▶ _Instruções_
Copie sem alterações, do texto sobre cemitérios, o trecho que vai de "Produtora busca figurantes" até "túmulos de famosos.".

**** Texto fornecido ****

FILME ‘ALBERTINA’ – BEM ALÉM DE HISTÓRIAS DE LÁPIDES E CEMITÉRIOS

Produtora busca figurantes para gravação de filme sobre beata Albertina


(12/09/2020)

Eu prometo que não vou estranhar se você me disser que gosta de visitar cemitérios e ficar perambulando entre os jazigos, lendo as inscrições das lápides. Afinal de contas, existem muitas pessoas que sempre incluem em suas viagens, visita aos cemitérios alhures.

Pra falar a verdade, eu também gosto deste negócio. E sei que há empresas de viagens especializadas em turismo cemiterial, oportunizando aos seus clientes visitarem túmulos de famosos.

De fato, os cemitérios contém muitas histórias e estórias. Algumas macabras, outras dramáticas e algumas cômicas também. Eles encerram conhecimentos, especialmente por sua localização, formato, arquitetura, estética, roll de famosos ali sepultados... etc e tal.

Afinal de contas, não é isso o que buscamos quando sonhamos em visitar as famosas Catacumbas de S. Calixto, na Via Apia Antiga, lá em Roma? Ou as tumbas dos Papas, na interessantíssima cripta sob a Basílica de São Pedro, no Vaticano? Ou o mausoléu da Lady Di, a Princesa Diana, da Inglaterra? E o Santo Sepulcro, quem não gostaria de visitá-lo? E, o que dizer das pirâmides dos faraós e nobres do Antigo Egito ou, cá em nossa Ameríndia, das tumbas dos astecas e maias? Ou dos nossos cemitérios indígenas, quando os cadáveres eram guardados em urnas de barro, como temos em nossos sambaquis, que persistem também aqui em Imaruí, em Jaguaruna e em vários sítios catarinenses?

**** Material extraído ****

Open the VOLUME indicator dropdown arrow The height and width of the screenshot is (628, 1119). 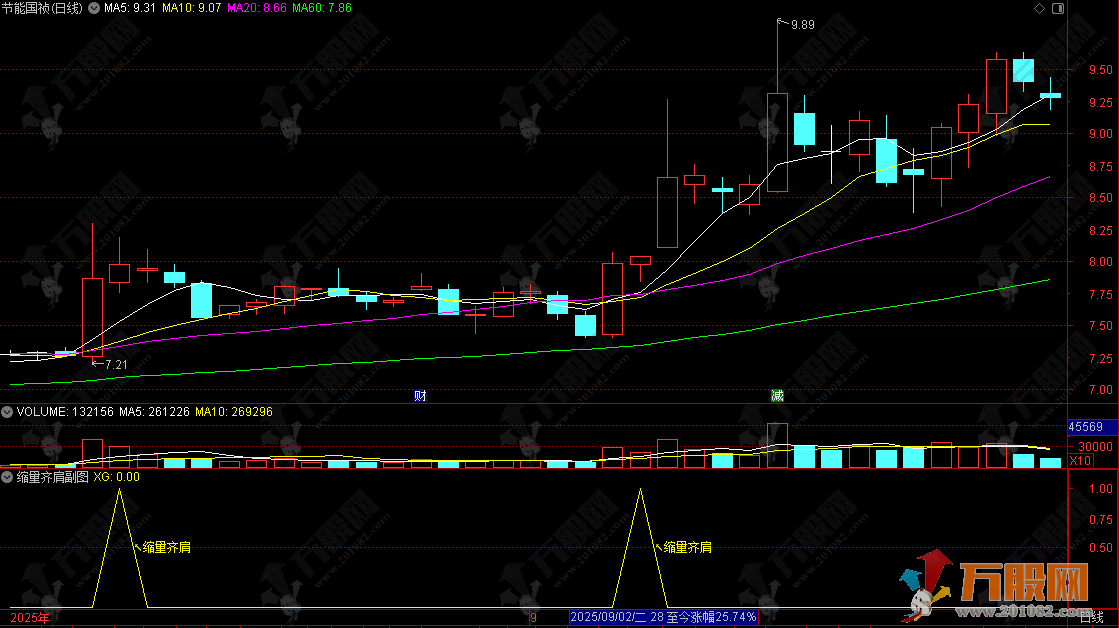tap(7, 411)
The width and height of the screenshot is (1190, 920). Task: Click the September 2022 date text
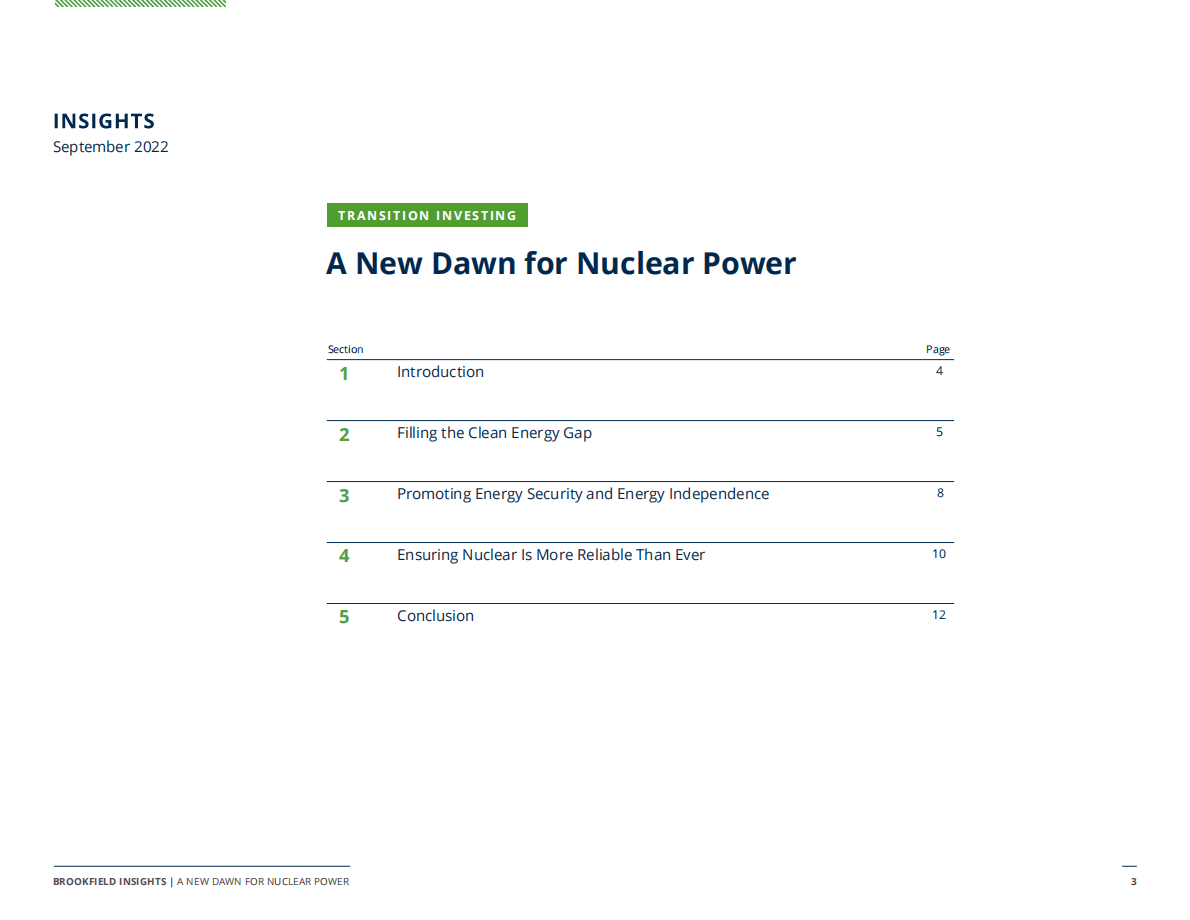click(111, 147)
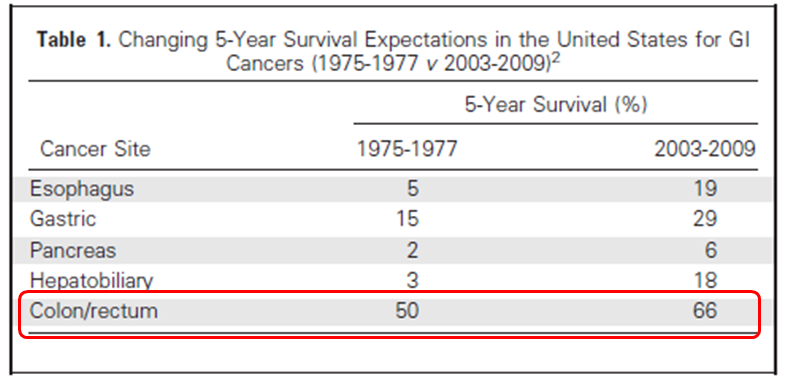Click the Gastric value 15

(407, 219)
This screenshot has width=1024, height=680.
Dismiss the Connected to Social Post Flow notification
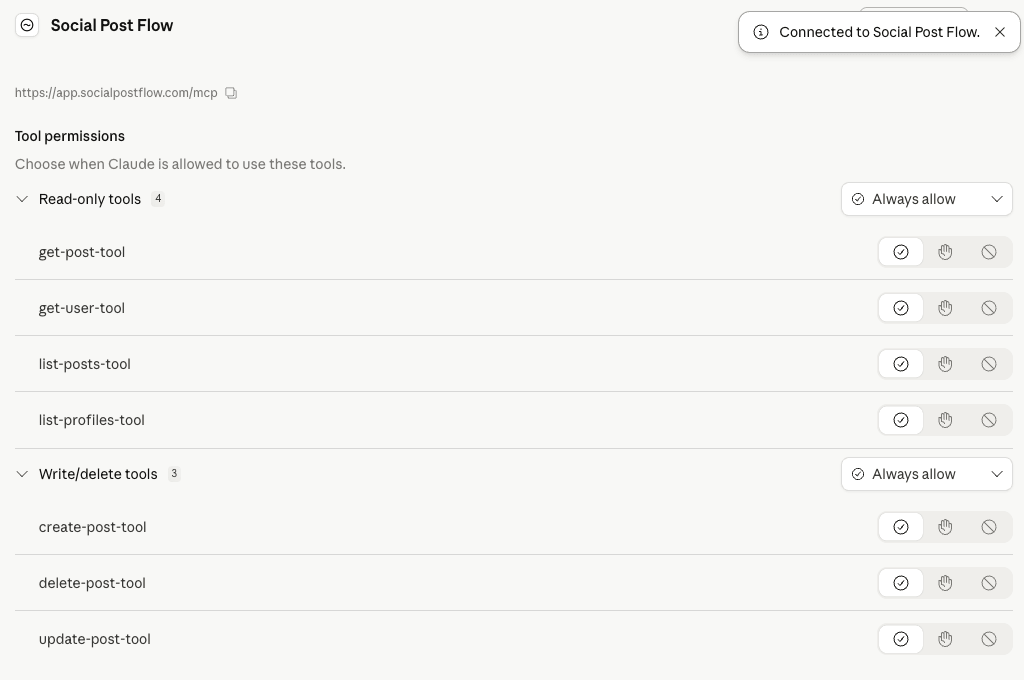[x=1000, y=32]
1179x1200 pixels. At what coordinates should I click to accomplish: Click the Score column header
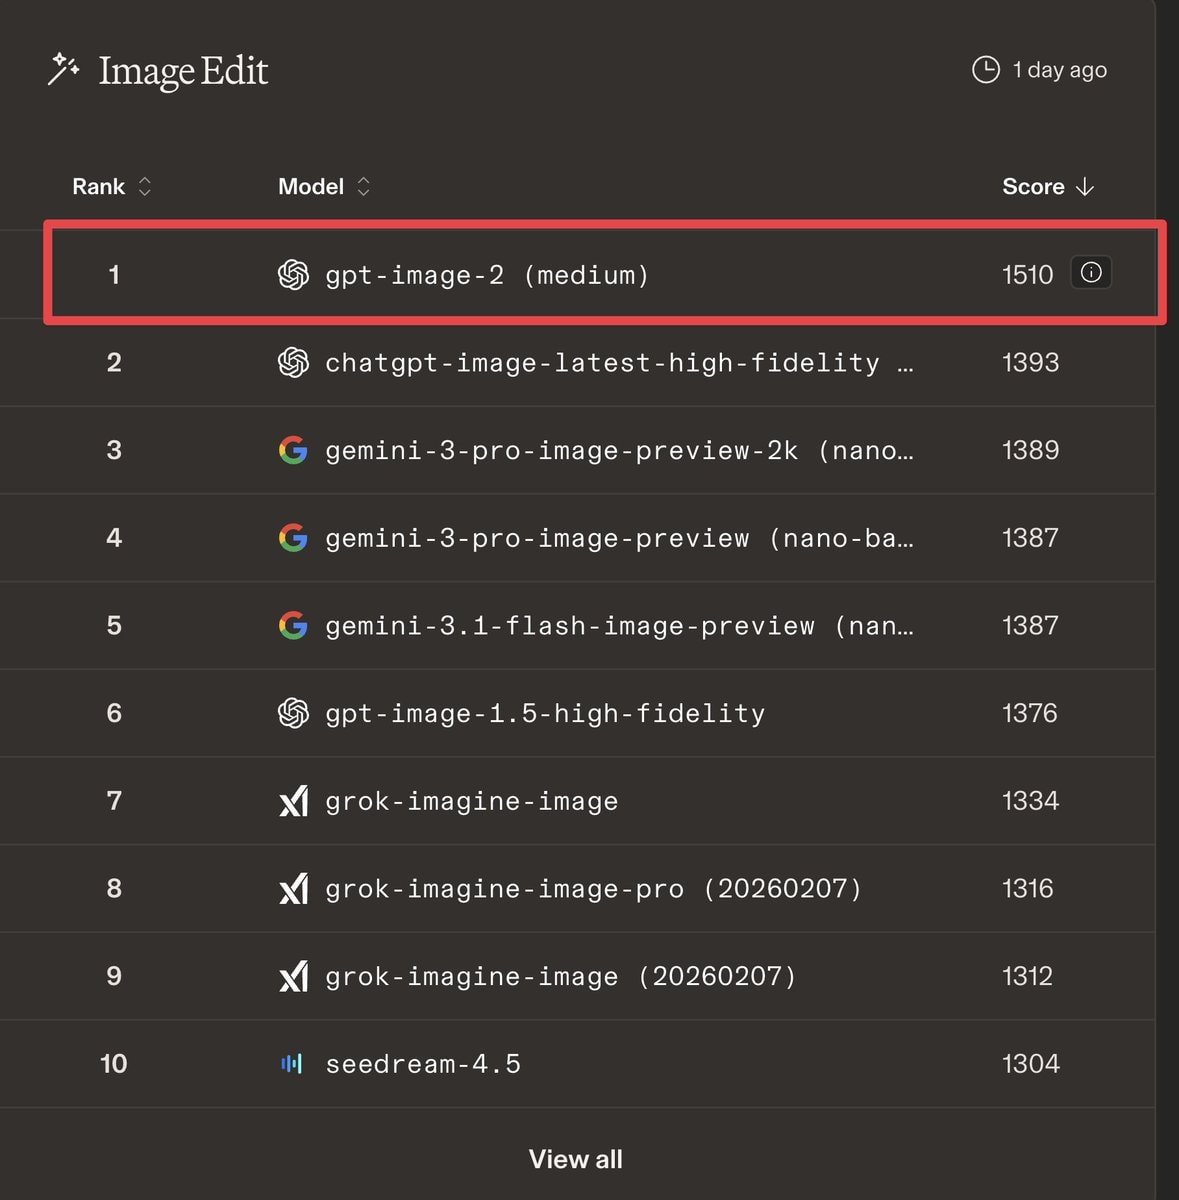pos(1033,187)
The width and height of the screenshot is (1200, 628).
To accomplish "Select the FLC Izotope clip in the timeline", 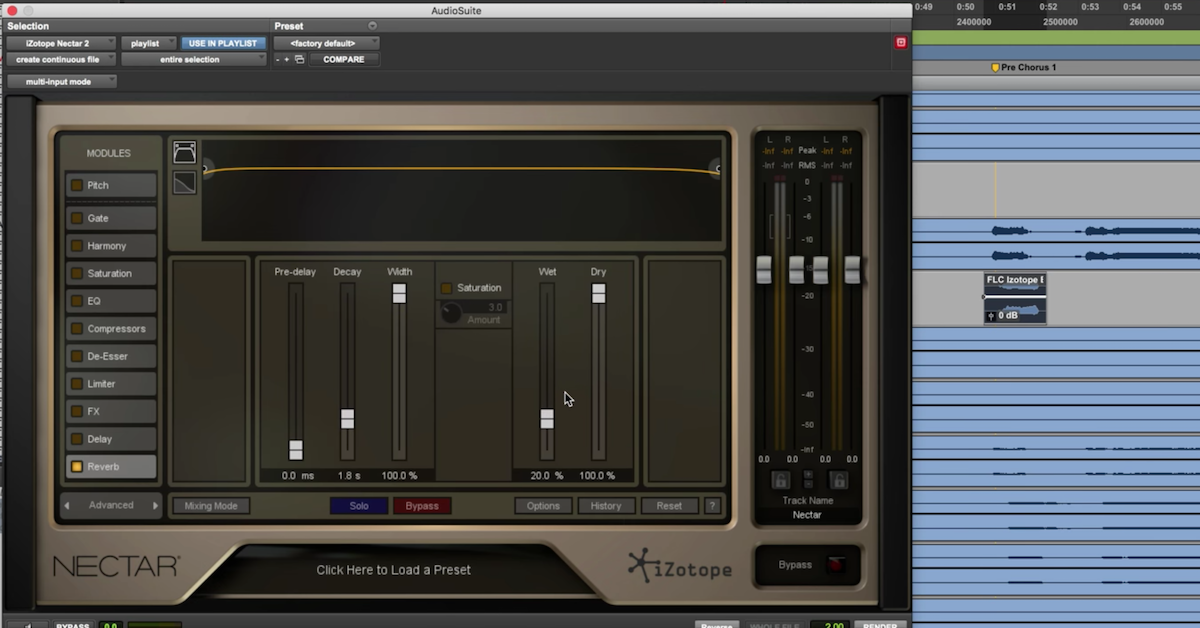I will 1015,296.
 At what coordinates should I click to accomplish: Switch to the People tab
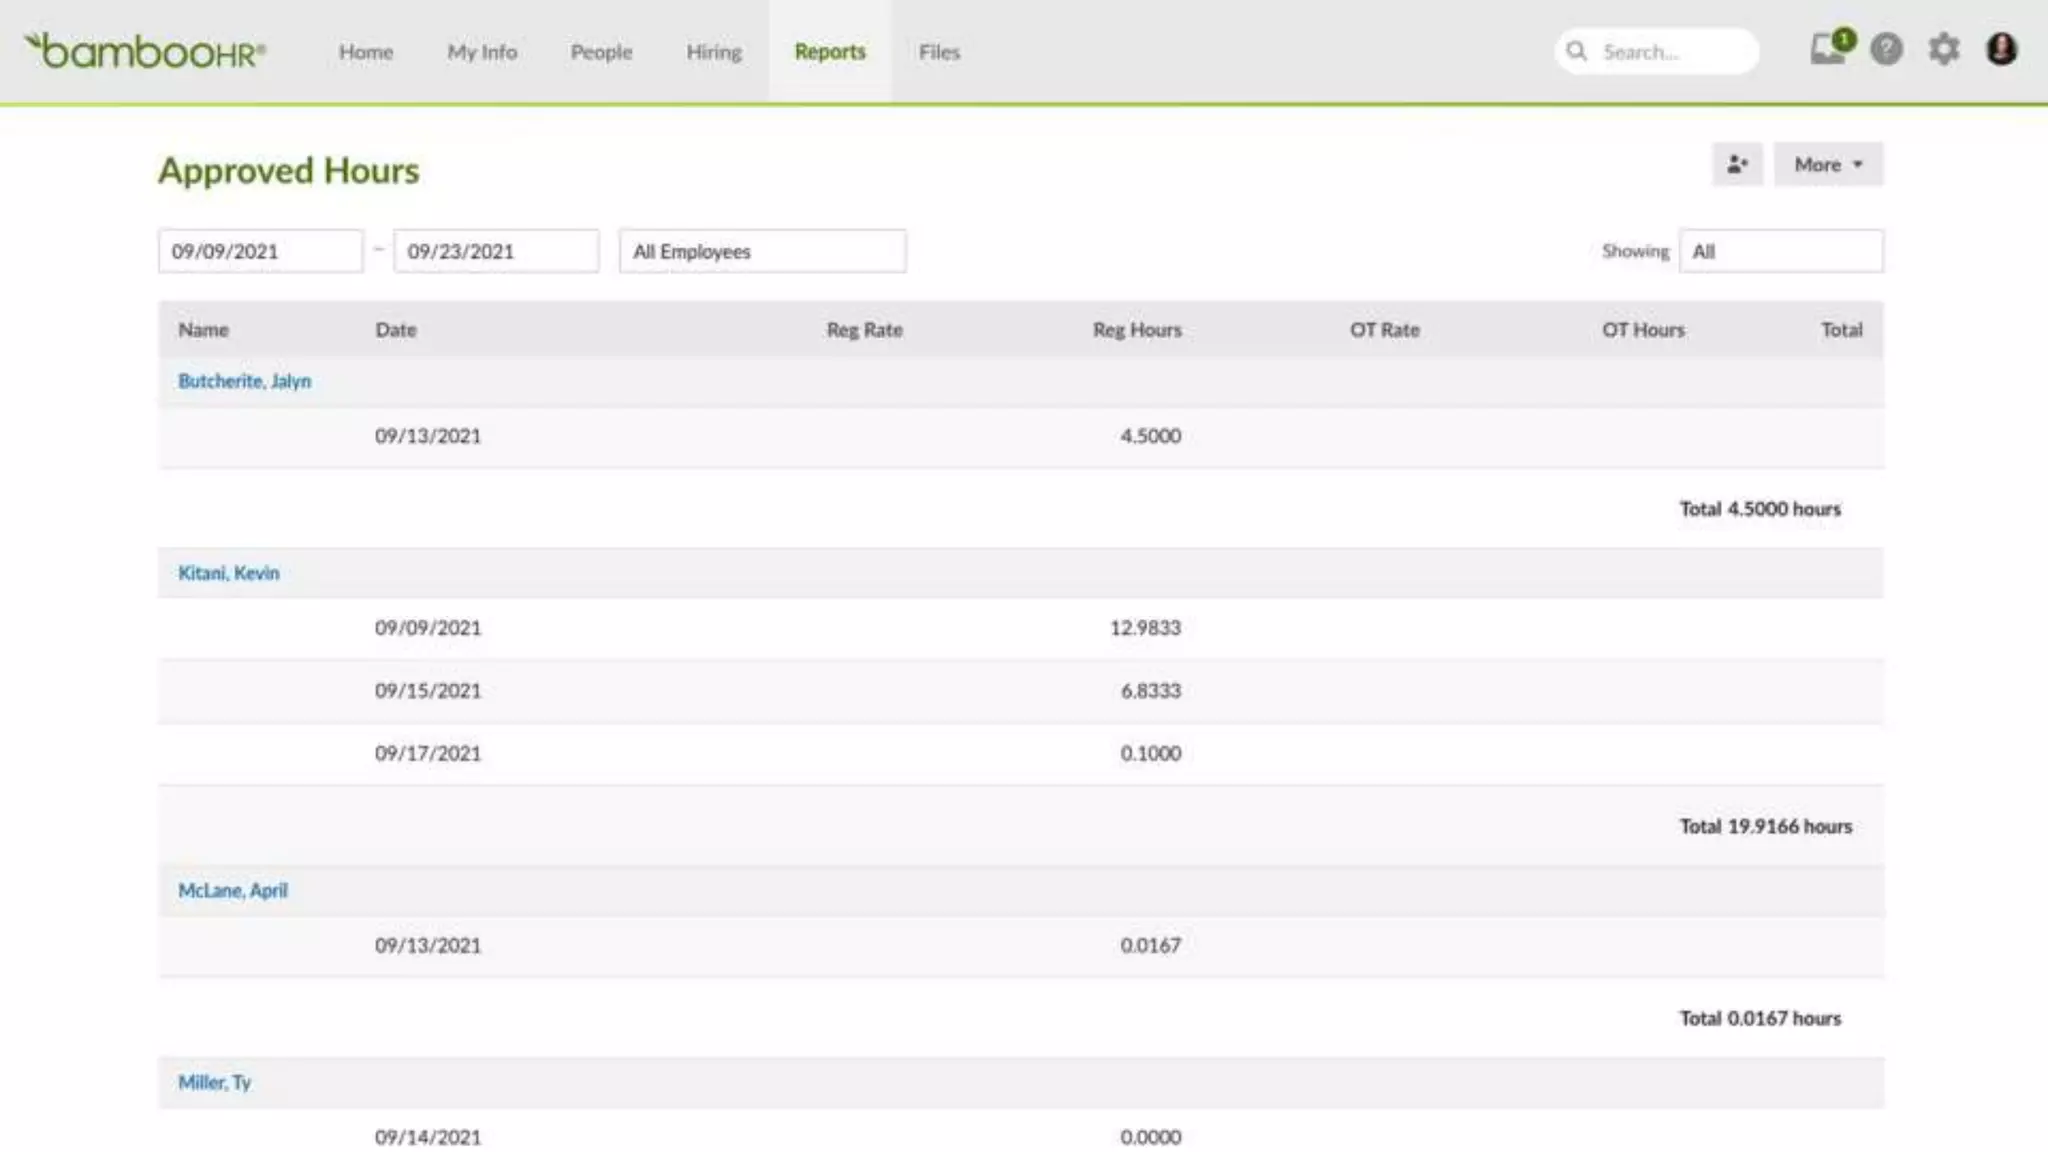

****

▶ _Resultado correto_
Produtora busca figurantes para gravação de filme sobre beata Albertina


(12/09/2020)

Eu prometo que não vou estranhar se você me disser que gosta de visitar cemitérios e ficar perambulando entre os jazigos, lendo as inscrições das lápides. Afinal de contas, existem muitas pessoas que sempre incluem em suas viagens, visita aos cemitérios alhures.

Pra falar a verdade, eu também gosto deste negócio. E sei que há empresas de viagens especializadas em turismo cemiterial, oportunizando aos seus clientes visitarem túmulos de famosos.